One Florida fast-food franchisee is paying applicants $50 just to show up for a job interview for an entry-level job offering $12 an hour ($3 above minimum wage), and is considering upping that wage to $13.

The government has been over-spending on stimulus money. Most of that money (about 75%) is being saved or used to pay down debt, according to a study by The Federal Reserve Bank of New York.

This means that there is still plenty of spending power to fuel a stock market surge along with the record $7.4 trillion (annual rate) we spent during March. That’s up 28% (year-over-year) vs. the $5.8 trillion rate last March – a month split down the middle, pre- and post-lockdown.

FOMC Notes

Notably, yesterday’s FOMC statement said the feds want the U.S. economy to make “substantial further progress” towards their goal of maximum unemployment and 2% average inflation before starting to reduce their bond purchases (i.e., quantitative easing).  The Fed will likely allow inflation to rise to 2.4% based on the Personal Consumption Expenditure but the FOMC may not want discuss tapering before next year’s 2022 mid-term elections.  Overall, the FOMC statement and Fed Chairman Jerome Powell’s press conference just confirmed that we remain in a “Goldilocks” environment of strong economic growth and ultralow key interest rates!

The Federal Reserve’s balance sheet has reached $7.82 trillion at last count.

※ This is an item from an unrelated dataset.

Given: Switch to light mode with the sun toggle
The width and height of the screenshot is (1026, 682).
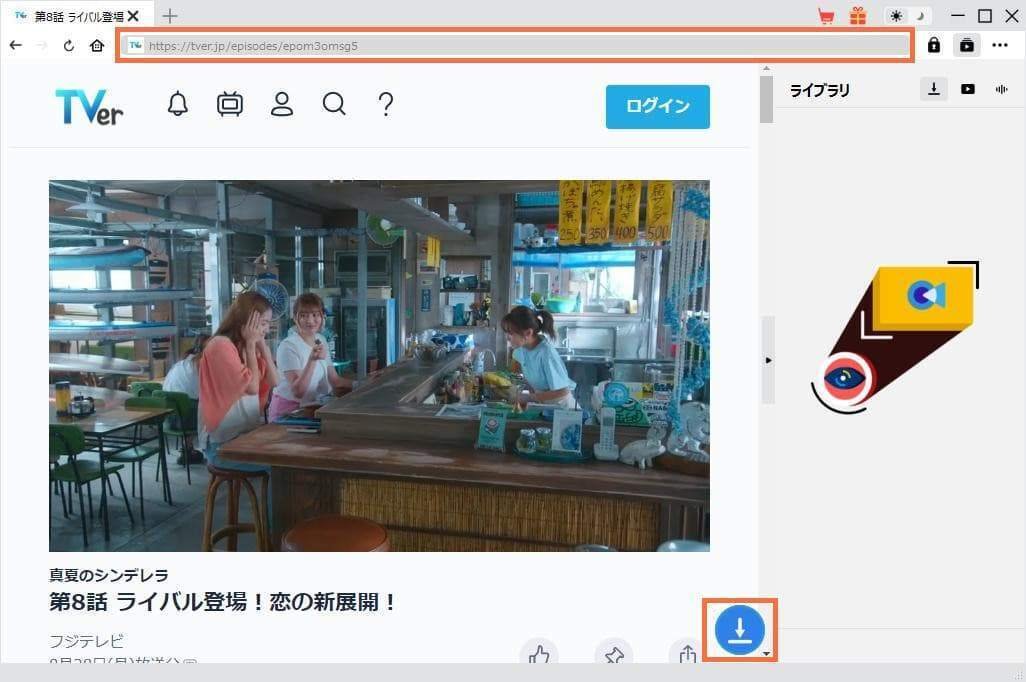Looking at the screenshot, I should pos(895,16).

Expanding at roughly $120 billion a month, it will be over $8 trillion by the end of this quarter, if the Fed’s bond purchases remain on target.

Regarding Biden’s state of the union address, it is appears to me that President Biden is asking for a lot as a negotiation ploy with Congress.  Notably, Joe Manchin was “stretched out” in the back, looking at his phone as President Biden addressed his proposed tax increases on capital gains and wealthy Americans.  Senator Manchin is viewed as a swing vote and has already not cooperated with the Biden Administration’s proposed increase in corporate taxes from 21% to 28%.  I believe 25% is the most traffic will bear.